Danke für Deinen Eintrag und Deine Bemerkungen hinsichtlich des Formalen. Du fragst nach der Pointe. Das ist eine schwierige Frage, weil Humor etwas ist, das nicht alle Menschen gleich verstehen.

Das Gedicht wirkt dann, und dann zünden auch die kleinen ironischen Schlenker, ich habe es ausprobiert und jedesmal laute Lacher produziert, wenn man es so (vor-)liest, wie es gemeint ist. Da ist einer, der ein wenig unglücklich mit sich und der Welt ist, er macht einen Novemberspaziergang, denkt sich seinen Teil über Welt und Leben, kehrt nach Hause zurück und wahrt das, was man, wenn man Verantwortung hat, tut: den Schein. Der (An-)Schein ist fast alles im Leben, auch wenn wir es gern authentisch haben würden. Wir könnten es nur kaum ertragen, wenn jeder gleich mit der - meist recht unangenehmen - Wahrheit und Weisheit ins Haus platzte.

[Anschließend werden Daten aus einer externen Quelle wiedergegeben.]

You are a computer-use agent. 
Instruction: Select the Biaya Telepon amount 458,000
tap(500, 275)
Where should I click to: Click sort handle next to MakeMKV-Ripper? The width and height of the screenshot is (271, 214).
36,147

Ich habe es gerne etwas Feinsinniger, was meine Ironie angeht. Mir liegt der laute Effekt ebenfalls nicht so sonderlich.

Das Gedicht selbst ist in der Tat technisch anspruchsvoll. Die Form ist so unter der (Sprach-)Melodie verborgen, daß man es fast nicht bemerkt.

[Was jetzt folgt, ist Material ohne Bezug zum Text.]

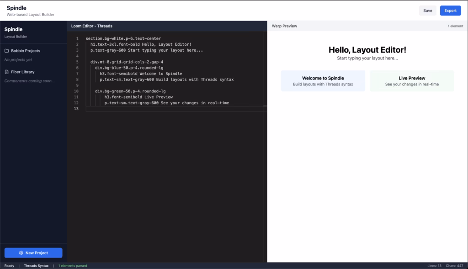
Task: Toggle the 1 elements parsed indicator
Action: point(72,265)
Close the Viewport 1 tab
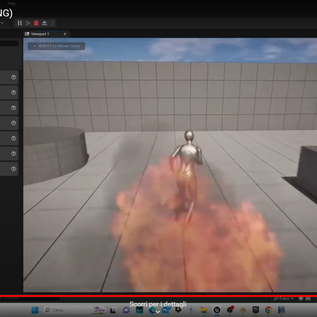Viewport: 317px width, 317px height. tap(65, 34)
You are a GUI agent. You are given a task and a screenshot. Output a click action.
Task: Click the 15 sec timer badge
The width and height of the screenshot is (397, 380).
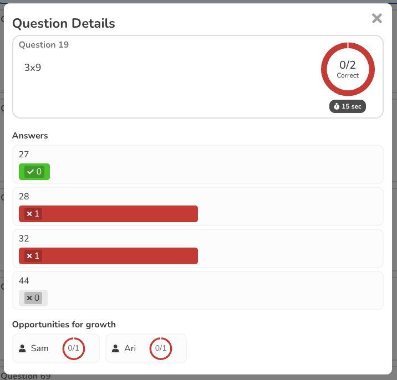(x=348, y=106)
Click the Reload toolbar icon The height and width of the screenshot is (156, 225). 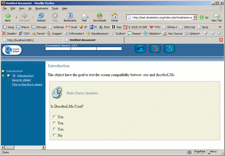[41, 17]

Wer die Strophen gegen den Strich liest, wird in jeder eine Pointe finden. Den Schlußpunkt setzt die letzte: Hier kehrt der Ehemann und Vater und das funktionierende Glied im deutschen Wirtschaftskörper an den heimischen Herd zurück, und egal, was gedacht, was geträumt und was spekuliert wurde auf dem Weg durch den Novemberregen, nun gilt:
Am Ende steht er vor der Türe,
Sucht den Schlüssel und tritt ein:
Man kann zu zweit alleine sein.
Er schwört die Eide, spricht die Schwüre,
Wahrt die Ehre, wahrt den Schein.
Das ist bürgerliche Pflichterfüllung pur: Die wahre Freiheit ist das zu tun, was man muß. Wer sagte das: Schau an, Friedrich Schiller.

Na denn.

Lieber Gruß W.
 

Walther

Mitglied
Moin Gerd,
damit ist Deine Bemerkung ebenfalls beantwortet. Du warst auf dem richtigen Pfad.
Nur, wie gesagt, Ironie ist schwer hinzubekommen. Da fehlt die MP3. Aber vielleicht schaffen wir das ja noch ..,
Und: Nicht alles gelingt so, wie mans gerne hätte. Was zuhause und bei Freunden wirkt, muß auswärts noch lange nicht zünden ...
Gruß W.
 
Lieber Walther,
alles, was du schreibst kann ich voll und ganz akzeptieren. Ich mag deinen feinsinnigen Humor. Und in der Tat steckt in jeder Strophe ein kleine Pointe. Allerdings wird die Pointe am Ende kaum in den vorher gehenden Strophen vorbereitet. Vielleicht müsste wenigstens irgendwo einmal erwähnt werden, dass dieser Mann z.B. verheiratet ist.
So hat die letzte Strophe nahezu auch nur eine ähnliche Pointe wie die anderen Strophen.
Möglicher Weise ist für eine Schlusspointe noch ein weitere Strophe nötig?
Das Gedicht hat ja etwas von einer Ballade. Mir fehlt der letzte Akt. (Siehe Erlkönig - in seinen Armen das Kind war tot.)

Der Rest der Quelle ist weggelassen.